Orang tua angkatku juga berada di luar sana, mungkin sedang berusaha mengatur perjalanan tempus kembali ke dominion pusat agar tidak terjebak dalam segala kemungkinan akibat, mereka sudah mulai merancang cerita mereka ketika hubungan Grey dengan Highblood Denoir terkuak.

Mungkin hal yang tepat untuk dilakukan adalah pergi membantu. Duzen penyihir masih berkerumun di bagian runtuh koloseum, mencari korban yang selamat di reruntuhan. Para pejabat akan membutuhkan semua bantuan yang bisa mereka dapatkan untuk mengelola kerumunan yang berbondong-bondong menuju platform tempus warp.

Namun, saat aku akhirnya menjauhkan diriku dari dinding dan mengusap air mataku, hanya ada satu hal yang bisa kupikirkan untuk dilakukan. Aku perlu tahu apa yang akan terjadi selanjutnya. Dan untuk melakukannya, aku membutuhkan mentorku.

Aku tidak bisa menghindari perasaan bahwa sudah waktunya bagiku mendapatkan beberapa jawaban yang nyata.



Credit to Tapas as original english publisher. Support author dengan baca dan subscribe versi inggrisnya di tapas.
 
 

Komentar

  1. Masih the best TL y...... lanjuuuut

    BalasHapus
  2. Mungkin adminnya sekarang tidak sempat TL sampai-sampai pake AI. Tapi boleh juga min kalau bisa bagi caranya biar kami bisa TL sendiri hehe.

    BalasHapus
    Balasan
    1. Betul, admin aja udh gak smpat ngikuti novelnya hahaha.
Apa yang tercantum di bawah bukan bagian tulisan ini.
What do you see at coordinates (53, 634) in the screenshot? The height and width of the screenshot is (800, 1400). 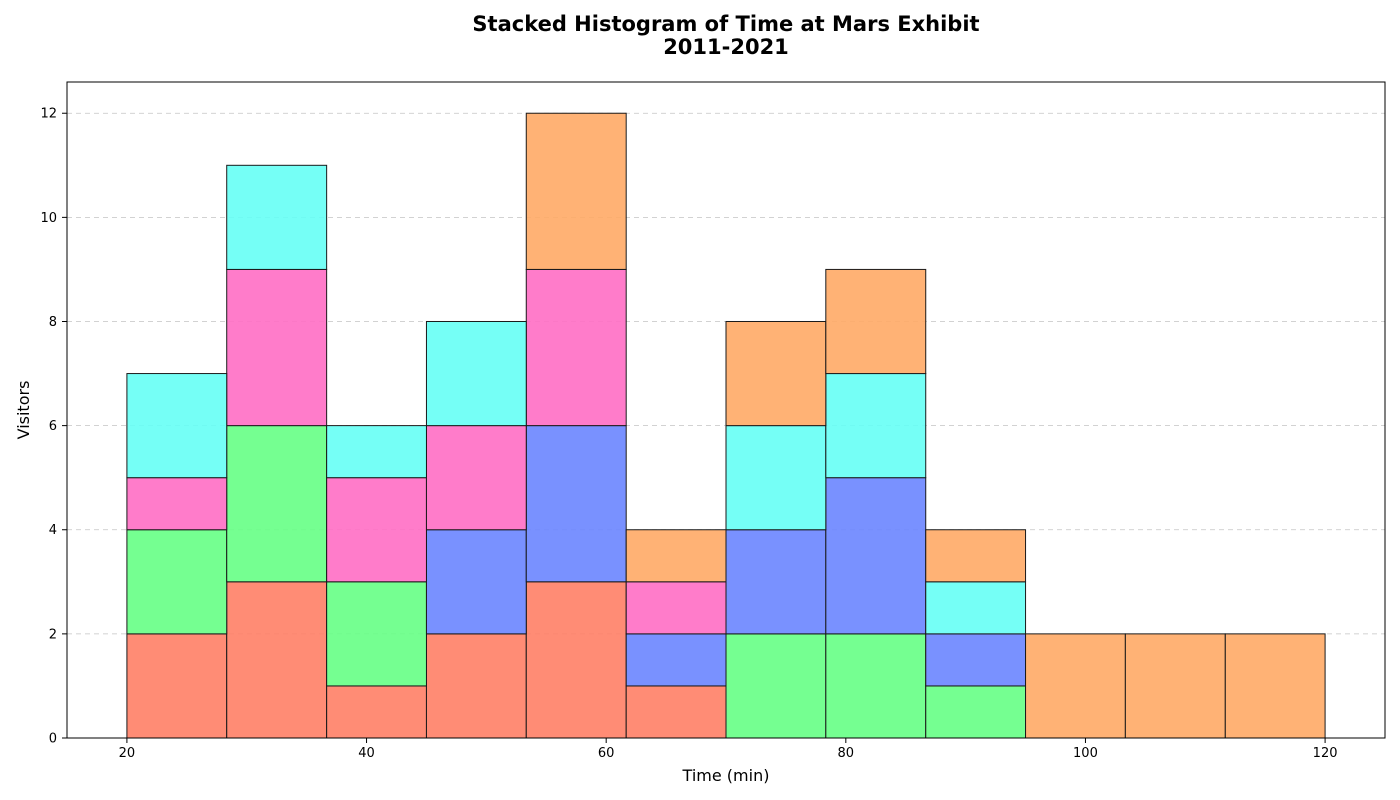 I see `y-tick-label: 2` at bounding box center [53, 634].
Cara TL pakai AI nya begini:
      1. Buka Chat GPT;
      2. Ketikkan "Translate ke bahasa indonesia yang mudah dipahami:" tanpa di enter;
      3. Paste teks bahasa inggrisnya sekitar 5 paragraf, jangan terlalu banyak, lalu enter;
      4. Kumpulin dulu paragrafnya sampai habis satu chapter;
      5. Nikmati hasil AI TL dengan kualitas lebih baik dari Google TL;

      ^^

      Hapus
    2. TL pake AI tuh pake Aplikasi...?

      Hapus
    3. https://openai.com/blog/chatgpt Ini aplikasinya.

      Hapus
    4. Njirrrr... aplikasi khusus Ipong

      Hapus
  3. Komentar ini telah dihapus oleh pengarang.

    BalasHapus
  4. Min translate novel nya tdk di lanjut lagi kah

    BalasHapus
  5. Min ini di novel nya chapter brpa?